As you can see above they are all wee little chickens. Horrah!
They also have distorted outlines that in turn distorts the ‘window’ and what part of the image you can see. This was done to make it a little more quirky. Chickens are anything but conservative and this produces a little edge that suits the tone of the copy. To do this you require the direct select tool. Normally to resize you select this tool and double click on the image to produce the blue outline. This time you want the red outline but with the direct select tool. To achieve this, simply switch from the selection tool to the direct selection tool and click ONCE on the image. Then when you hover the mouse over one of the outline sides you can click and drag it about skewing the perception- but only of the outline box! Not the image. As mentioned before imagine the outline box as a window. You can only manipulate the window not the image.
Clicking on the corner handles of the box allows you to further distort it.
When you have finished playing about and painstakingly skewing the outline, select them all with the selection tool and drawing a box around them to edit simultaneously. This is so much easier as I couldn’t be bothered to change each of the 11 images one at a time.
Then to accentuate the skewy quirkiness I increased the stroke weight using the bottom right floating palette and rounded of the corners via ‘object’ and ‘corner effects…’.
To deselect simply click elsewhere with the selection tool.
As you can see in the image above, at the moment the images are on top of the text. You cannot read the text behind them. So you can either move the text boxes again, in the same fashion as before, using a ruler guideline, or, use a text wrap. Text wrapping works best when you have a few images sitting across a lot of text or wider columns as you need a denser copy to make the wrap look more fluent.
You ‘text wrap’ by selecting the image and selecting ‘text wrap’ from the window menu. If you haven’t already got the text wrap menu up it will pop up now.
This menu presents you with 5 clickable box options. Each one has a small diagram to suggest what wrap it does. Below them are 4 input boxes so you can control exactly how much space is given between the image and the text when wrapping around it.

(click to enlarge image)
The contour options are related to the clipping path.

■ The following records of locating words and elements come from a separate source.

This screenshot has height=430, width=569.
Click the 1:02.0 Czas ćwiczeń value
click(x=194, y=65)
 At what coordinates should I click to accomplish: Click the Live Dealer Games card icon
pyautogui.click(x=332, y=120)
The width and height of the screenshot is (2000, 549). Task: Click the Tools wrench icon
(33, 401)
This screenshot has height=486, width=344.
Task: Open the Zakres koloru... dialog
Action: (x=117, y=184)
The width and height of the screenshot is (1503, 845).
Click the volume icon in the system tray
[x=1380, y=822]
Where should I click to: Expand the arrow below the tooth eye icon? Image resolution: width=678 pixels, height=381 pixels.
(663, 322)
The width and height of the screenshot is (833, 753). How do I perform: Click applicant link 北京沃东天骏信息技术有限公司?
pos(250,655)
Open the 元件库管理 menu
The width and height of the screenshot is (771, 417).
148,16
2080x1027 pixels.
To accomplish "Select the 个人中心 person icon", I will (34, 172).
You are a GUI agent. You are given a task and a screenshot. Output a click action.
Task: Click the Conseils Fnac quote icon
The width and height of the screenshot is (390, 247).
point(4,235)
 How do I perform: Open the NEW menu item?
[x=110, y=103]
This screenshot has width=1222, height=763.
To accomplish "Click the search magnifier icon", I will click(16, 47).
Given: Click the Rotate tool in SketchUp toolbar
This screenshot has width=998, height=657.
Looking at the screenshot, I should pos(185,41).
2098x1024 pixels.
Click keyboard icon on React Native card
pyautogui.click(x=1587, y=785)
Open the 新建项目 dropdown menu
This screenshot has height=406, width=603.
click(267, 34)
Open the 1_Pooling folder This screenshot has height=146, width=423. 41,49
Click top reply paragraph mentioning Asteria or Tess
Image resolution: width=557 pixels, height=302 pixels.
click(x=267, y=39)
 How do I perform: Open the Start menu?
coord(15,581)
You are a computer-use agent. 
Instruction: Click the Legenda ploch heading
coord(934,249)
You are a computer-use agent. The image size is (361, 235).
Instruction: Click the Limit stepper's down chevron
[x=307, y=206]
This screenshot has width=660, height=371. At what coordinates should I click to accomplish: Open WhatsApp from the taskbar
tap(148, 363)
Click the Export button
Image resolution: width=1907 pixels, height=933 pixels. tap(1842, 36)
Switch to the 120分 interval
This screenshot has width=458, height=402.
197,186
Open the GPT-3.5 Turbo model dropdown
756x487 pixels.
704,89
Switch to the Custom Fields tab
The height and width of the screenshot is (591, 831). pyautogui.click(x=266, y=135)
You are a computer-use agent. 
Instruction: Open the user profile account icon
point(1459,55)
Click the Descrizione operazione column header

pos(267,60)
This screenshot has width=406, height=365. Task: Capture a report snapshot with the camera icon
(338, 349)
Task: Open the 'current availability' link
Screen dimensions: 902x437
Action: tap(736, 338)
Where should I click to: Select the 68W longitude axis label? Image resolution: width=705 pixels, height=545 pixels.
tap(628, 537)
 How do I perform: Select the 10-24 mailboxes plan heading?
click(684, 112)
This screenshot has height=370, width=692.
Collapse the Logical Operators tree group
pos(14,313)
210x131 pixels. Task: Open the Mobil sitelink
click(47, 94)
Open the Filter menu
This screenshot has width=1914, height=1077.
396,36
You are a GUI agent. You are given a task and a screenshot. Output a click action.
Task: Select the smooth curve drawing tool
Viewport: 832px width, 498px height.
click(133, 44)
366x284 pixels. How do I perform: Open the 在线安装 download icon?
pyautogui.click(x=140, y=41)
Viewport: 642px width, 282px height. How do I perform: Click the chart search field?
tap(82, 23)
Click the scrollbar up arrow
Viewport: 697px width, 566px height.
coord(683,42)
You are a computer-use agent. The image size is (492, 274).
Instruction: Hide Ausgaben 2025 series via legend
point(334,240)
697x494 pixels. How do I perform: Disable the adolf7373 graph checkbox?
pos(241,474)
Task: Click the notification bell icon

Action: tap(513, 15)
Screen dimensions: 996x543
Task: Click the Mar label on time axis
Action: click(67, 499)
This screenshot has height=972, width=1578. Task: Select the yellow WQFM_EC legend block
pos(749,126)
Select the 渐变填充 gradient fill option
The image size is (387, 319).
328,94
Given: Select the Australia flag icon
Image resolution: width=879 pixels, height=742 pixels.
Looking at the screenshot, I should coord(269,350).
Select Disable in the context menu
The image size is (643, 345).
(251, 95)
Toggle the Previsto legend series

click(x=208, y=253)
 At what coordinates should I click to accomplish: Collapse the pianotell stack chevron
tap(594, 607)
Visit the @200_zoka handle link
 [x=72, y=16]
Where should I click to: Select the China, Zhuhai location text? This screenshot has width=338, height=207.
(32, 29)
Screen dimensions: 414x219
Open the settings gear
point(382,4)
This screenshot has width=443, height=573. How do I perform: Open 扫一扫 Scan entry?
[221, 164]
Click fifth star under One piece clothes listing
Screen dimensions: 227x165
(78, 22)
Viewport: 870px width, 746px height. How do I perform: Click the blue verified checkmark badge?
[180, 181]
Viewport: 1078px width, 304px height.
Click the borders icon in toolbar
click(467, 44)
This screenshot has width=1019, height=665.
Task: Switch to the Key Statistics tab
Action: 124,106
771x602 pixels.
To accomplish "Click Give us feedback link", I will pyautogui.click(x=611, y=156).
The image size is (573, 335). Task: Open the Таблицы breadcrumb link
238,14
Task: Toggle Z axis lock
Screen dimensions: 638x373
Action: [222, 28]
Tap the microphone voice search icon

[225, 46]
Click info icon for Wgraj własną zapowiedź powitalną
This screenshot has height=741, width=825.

As contour suggests you can make the text follow the exact outline of an image that has a transparent background. The clipping path if selected produces a ‘dot to dot’ line that runs around the entire outline of the image. This creates a ‘barrier’ or margin that the text sentences will run along.
Once the image has a designated wrap it remains a constant attribute until it is removed.
S0 thats text wrapping in a nut shell. Which I’ll reiterate I haven’t used yet. I just shunted the text boxes up to create a space for the sake of aesthetics.
I opted for the shunting of text boxes purely because it suited my layout better (see the above image). The text wrap would have messed up the positioning of the copy and also have made the copy overflow more into the other text boxes. The way these images are positioned also means the odd letter or word would have been squashed between some images and it would look stupid. I don’t really have enough text to wrap around it as the columns are quite slim.